Grief and Fiction
Author: Joan Donaldson
I am a freelance writer — I’ve published a number of magazine articles and personal essays, but when my son, the late Sargent Mateo Donaldson, took his life in February 2015, I could only stare at my computer screen.
About five months later, at a writer’s conference where I was leading a workshop, a friend asked, “How are you doing? Have you written about your son’s death?”
“No,” I shook my head. I couldn’t even form the words to tell him how I spent my writing time gazing out the window. Eight years later, I finally wrote an article for TAPS Magazine about the poppy field we plant each year to honor our late son.
When the Appalachian writer, Lee Smith’s son, died at age 33, she screamed her way through the next several months, until she finally talked to a psychiatrist. He listened to her rant until he held up his hand one day to signal that he had heard enough. The doctor gave her a prescription that read: “Write fiction for two hours a day.”
Smith struggled, but within four days, she settled down and wrote the novel, On Agate Hill.
Like Lee Smith, I discovered that writing fiction healed me. A group of writers asked me to write a Christmas story for a collection of romance novels. Thoughts tumbled into my mind. I would write about a woman whose husband had chosen suicide, and she would return to their cottage on Beaver Island, located in Northern Lake Michigan.
I transferred my pain — my “what ifs” and raging questions — into my character. As she walked the shoreline, gazing out at Lake Michigan, the ache inside her subsided. By the end of the novella, she embraces a new relationship with a gentleman.
When I wrote my newest novel about two grieving characters, one whose sister has died and the other’s fiancé has passed away, I drew not only upon my emotions, but from what I learned during my TAPS Peer Mentor training. As my characters released the last bits of grief, “like a tattered quilt,” they decided to honor the people they loved by serving their community and loving each other.
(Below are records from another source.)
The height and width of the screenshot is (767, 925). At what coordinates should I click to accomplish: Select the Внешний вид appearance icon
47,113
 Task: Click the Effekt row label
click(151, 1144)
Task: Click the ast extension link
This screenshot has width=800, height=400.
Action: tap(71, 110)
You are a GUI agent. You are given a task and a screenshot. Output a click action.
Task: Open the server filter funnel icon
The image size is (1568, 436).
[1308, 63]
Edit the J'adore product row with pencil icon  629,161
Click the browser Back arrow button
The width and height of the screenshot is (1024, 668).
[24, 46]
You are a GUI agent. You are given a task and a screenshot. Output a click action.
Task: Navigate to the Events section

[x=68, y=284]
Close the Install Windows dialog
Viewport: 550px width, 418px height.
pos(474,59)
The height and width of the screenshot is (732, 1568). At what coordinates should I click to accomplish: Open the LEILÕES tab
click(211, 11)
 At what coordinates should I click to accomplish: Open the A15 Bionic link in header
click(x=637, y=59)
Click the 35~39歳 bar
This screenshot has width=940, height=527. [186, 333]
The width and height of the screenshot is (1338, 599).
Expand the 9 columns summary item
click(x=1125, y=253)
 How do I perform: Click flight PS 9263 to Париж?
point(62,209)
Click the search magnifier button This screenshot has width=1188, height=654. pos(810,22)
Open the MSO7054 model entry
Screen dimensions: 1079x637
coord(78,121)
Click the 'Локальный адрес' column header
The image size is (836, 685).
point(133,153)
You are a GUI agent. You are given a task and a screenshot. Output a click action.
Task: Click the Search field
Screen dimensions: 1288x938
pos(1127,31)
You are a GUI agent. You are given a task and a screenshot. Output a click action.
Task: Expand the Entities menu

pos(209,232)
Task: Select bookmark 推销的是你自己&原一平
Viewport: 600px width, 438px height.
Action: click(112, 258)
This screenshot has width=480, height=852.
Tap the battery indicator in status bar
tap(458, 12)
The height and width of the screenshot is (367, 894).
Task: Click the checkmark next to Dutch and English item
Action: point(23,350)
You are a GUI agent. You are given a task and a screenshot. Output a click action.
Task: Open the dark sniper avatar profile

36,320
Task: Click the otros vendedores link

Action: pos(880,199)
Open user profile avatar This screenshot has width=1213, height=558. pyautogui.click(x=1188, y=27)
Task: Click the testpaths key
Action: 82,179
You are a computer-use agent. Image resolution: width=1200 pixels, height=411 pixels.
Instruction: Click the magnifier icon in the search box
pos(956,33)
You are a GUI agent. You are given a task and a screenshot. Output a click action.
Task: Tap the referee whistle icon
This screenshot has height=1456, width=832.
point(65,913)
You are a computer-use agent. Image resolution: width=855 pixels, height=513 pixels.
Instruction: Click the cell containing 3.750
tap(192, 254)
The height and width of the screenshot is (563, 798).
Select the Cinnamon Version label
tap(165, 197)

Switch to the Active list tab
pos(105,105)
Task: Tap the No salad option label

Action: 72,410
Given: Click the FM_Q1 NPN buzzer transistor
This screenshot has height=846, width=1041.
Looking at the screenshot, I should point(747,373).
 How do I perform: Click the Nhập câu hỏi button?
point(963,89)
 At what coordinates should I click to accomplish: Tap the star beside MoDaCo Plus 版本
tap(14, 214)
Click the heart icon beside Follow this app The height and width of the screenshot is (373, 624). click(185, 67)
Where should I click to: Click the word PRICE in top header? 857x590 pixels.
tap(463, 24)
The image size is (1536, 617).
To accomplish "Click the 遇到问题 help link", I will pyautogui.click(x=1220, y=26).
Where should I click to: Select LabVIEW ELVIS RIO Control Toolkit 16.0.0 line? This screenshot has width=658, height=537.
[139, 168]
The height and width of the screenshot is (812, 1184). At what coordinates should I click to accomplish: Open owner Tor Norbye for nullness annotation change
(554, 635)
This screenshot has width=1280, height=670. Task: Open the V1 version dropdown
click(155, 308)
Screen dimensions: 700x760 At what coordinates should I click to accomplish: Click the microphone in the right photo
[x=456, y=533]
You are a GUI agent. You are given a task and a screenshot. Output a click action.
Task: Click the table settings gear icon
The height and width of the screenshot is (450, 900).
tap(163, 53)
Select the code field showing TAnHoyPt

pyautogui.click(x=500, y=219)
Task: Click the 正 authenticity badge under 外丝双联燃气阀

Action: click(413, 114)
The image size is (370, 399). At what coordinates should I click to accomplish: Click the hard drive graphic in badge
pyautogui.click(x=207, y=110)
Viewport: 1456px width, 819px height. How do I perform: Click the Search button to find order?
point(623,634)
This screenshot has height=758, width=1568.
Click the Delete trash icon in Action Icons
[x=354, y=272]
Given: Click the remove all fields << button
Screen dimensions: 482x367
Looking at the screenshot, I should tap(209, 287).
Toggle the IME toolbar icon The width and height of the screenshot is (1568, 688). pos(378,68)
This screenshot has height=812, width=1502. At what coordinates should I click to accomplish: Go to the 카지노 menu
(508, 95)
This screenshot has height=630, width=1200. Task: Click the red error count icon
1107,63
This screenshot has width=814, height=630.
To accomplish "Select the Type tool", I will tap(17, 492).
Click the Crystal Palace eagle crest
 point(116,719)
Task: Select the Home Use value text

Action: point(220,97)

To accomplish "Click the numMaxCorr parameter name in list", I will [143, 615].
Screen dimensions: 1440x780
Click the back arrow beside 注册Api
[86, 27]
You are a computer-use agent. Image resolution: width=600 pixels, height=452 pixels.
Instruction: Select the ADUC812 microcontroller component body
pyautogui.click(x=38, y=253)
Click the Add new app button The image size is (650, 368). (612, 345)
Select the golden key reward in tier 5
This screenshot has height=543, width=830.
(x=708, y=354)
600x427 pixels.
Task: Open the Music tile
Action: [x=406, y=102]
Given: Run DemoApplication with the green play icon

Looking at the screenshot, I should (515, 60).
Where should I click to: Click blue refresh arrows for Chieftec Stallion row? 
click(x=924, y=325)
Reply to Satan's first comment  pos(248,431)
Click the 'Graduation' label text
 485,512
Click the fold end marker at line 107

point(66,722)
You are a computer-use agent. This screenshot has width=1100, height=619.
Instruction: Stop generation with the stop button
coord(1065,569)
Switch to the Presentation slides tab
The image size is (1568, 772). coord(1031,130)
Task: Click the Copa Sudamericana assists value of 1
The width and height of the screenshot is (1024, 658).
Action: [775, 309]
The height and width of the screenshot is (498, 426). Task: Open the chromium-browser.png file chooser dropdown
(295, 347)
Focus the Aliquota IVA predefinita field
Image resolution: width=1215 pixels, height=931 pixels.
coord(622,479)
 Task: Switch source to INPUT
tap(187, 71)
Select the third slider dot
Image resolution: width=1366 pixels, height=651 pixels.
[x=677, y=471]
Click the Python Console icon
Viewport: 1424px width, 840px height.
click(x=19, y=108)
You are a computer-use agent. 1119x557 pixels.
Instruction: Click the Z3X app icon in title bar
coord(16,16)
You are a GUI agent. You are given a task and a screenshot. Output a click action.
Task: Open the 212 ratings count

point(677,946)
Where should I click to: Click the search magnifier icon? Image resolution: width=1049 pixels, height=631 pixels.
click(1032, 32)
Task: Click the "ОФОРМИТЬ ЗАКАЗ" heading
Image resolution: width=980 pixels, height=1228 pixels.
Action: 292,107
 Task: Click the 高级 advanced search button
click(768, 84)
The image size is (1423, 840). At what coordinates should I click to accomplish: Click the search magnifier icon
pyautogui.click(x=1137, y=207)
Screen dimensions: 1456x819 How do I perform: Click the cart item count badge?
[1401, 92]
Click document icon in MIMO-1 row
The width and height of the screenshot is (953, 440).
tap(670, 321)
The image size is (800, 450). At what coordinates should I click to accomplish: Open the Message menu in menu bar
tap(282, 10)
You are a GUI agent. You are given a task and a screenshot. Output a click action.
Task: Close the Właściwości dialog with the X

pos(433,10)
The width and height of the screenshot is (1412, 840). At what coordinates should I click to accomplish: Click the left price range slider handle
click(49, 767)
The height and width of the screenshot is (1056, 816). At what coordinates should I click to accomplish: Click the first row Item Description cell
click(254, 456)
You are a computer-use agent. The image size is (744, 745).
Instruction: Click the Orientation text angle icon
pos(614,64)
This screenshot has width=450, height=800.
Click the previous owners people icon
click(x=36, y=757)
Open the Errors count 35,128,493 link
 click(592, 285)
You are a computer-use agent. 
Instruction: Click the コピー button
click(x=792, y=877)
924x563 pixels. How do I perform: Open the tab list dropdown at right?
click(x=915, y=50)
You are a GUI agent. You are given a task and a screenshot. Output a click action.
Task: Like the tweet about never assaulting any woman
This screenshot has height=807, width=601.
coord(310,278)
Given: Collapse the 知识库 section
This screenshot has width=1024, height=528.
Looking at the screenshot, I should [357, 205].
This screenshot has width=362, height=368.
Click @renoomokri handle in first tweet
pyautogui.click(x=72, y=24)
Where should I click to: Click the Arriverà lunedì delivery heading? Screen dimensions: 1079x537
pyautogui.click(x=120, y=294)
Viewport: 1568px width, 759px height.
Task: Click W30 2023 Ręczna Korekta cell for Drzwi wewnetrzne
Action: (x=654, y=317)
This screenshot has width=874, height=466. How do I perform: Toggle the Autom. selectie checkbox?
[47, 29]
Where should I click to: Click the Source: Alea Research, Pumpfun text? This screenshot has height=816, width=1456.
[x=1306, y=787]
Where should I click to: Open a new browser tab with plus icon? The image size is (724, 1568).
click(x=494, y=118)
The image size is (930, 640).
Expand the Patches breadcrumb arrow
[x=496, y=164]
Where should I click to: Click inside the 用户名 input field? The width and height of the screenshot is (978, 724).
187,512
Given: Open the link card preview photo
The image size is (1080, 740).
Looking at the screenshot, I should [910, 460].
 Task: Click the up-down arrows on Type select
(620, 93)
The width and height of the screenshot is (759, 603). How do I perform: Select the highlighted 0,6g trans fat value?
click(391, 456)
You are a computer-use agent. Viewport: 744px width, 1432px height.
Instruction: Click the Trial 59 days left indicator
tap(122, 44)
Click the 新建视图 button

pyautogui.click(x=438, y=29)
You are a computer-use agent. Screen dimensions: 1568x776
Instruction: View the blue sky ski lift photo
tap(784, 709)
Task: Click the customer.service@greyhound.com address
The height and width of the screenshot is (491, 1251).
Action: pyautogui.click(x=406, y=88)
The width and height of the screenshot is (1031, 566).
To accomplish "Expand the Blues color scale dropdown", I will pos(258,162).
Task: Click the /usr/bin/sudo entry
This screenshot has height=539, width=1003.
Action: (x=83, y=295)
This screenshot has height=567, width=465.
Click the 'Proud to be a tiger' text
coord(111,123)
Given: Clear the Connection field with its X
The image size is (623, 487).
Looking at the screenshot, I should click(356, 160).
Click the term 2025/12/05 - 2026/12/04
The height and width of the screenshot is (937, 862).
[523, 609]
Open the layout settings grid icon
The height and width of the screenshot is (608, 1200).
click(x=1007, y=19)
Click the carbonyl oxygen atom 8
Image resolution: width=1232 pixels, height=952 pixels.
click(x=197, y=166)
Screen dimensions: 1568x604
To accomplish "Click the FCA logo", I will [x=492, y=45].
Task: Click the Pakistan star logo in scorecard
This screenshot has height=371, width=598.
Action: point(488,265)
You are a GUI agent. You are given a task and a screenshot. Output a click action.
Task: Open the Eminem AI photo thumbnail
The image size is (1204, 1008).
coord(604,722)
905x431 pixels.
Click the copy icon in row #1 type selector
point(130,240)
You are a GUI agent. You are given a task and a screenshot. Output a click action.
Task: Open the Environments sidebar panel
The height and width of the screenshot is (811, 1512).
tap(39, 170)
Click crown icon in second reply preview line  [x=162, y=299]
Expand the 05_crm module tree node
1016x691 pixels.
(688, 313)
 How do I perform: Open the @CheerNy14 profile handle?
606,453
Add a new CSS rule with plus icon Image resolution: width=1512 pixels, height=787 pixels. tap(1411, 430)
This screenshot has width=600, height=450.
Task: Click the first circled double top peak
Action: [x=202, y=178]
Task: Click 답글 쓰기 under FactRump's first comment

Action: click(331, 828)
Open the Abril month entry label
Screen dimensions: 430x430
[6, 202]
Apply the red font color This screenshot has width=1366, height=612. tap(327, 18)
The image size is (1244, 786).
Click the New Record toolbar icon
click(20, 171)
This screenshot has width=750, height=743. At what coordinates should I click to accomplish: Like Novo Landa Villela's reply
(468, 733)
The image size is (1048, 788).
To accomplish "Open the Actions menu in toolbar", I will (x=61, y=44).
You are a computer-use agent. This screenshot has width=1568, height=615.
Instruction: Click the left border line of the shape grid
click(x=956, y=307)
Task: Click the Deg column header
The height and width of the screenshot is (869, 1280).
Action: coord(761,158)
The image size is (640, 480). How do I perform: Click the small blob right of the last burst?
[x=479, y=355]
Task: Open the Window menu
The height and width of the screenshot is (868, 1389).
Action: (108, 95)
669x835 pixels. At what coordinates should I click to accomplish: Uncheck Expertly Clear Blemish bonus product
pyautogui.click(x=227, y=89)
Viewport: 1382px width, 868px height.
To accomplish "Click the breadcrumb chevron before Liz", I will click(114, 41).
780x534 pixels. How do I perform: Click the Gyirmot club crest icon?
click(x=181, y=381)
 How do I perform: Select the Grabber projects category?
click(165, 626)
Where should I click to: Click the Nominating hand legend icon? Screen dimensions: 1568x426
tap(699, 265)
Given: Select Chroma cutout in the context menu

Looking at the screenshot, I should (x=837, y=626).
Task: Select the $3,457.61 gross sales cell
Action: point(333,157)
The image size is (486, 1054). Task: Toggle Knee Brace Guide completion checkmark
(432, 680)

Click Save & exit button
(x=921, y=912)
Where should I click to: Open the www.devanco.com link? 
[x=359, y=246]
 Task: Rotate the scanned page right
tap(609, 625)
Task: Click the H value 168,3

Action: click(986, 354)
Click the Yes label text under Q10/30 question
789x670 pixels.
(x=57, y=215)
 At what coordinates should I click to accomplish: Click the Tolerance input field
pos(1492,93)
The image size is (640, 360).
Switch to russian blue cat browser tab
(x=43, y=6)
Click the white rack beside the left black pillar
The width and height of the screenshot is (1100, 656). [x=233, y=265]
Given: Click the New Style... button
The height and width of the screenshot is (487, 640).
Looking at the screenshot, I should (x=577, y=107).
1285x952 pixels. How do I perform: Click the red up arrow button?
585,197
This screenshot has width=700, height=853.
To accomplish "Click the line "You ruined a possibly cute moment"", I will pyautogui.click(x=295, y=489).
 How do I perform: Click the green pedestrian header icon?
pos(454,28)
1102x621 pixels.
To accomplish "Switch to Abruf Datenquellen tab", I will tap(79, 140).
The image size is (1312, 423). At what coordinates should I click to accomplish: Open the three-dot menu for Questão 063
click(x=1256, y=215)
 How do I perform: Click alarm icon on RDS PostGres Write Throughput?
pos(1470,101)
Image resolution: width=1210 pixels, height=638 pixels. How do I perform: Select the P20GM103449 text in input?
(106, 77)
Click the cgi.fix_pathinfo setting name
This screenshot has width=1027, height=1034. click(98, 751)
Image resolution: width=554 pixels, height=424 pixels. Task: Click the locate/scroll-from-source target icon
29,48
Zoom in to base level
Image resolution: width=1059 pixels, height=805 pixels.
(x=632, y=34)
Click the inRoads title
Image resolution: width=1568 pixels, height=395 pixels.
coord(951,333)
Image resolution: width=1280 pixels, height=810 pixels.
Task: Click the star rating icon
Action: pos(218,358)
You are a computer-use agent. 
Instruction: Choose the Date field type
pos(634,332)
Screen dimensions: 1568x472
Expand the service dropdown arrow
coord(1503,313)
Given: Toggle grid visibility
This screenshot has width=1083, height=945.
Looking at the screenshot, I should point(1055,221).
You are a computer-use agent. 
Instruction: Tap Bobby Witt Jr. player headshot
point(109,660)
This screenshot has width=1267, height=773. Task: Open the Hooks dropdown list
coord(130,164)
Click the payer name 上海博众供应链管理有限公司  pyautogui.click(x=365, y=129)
Often, counselors and organizations encourage grieving people to write about their thoughts and pain in a journal. I couldn’t do that, and perhaps you too have struggled with keeping a journal. If that’s the case, then consider writing a short story where a character is wading through the complex emotions of grief you experienced. Storytelling focuses on a person with a problem and how that person grows as he or she resolves the problem.
Story Ideas
If writing fiction, or writing of any kind, is new to you, here are a few story ideas to spark your creativity.
If you like nature, write about a woman who always longed to walk the Appalachian Trail, so she shoulders a pack and hikes off. On the journey, she experiences challenges that test her, but also help her work through her pain. Or, if you have joined one of many TAPS Outdoor adventures, show that experience through a character’s eyes.
Perhaps you are a city person, then send the character on a trip to Chicago. Think of possible hiccups your character might encounter in a large, unfamiliar city, such as getting off at the wrong subway stop, or losing a phone or credit card because grief has numbed your character’s mind. Lee Smith said, thanks to her grief, she left a trail of glasses, coats, and purses until she wrote her novel.
Think of a story as a vessel, perhaps a blue mason jar, that you can fill with the anger and ache in your heart. Then screw down the lid, place the jar on a shelf, and walk away.
There are still moments when a memory triggers heartache. I go for a walk on my farm and return to my computer to write my next story.
Write for TAPS
TAPS Magazine is an extension of the peer support at the heart of the TAPS mission. Sharing your story of loss or what you’ve learned on your journey through grief can ease the ache in your heart while comforting others navigating their own losses. You can submit your article via email to editor@taps.org or use online submission form.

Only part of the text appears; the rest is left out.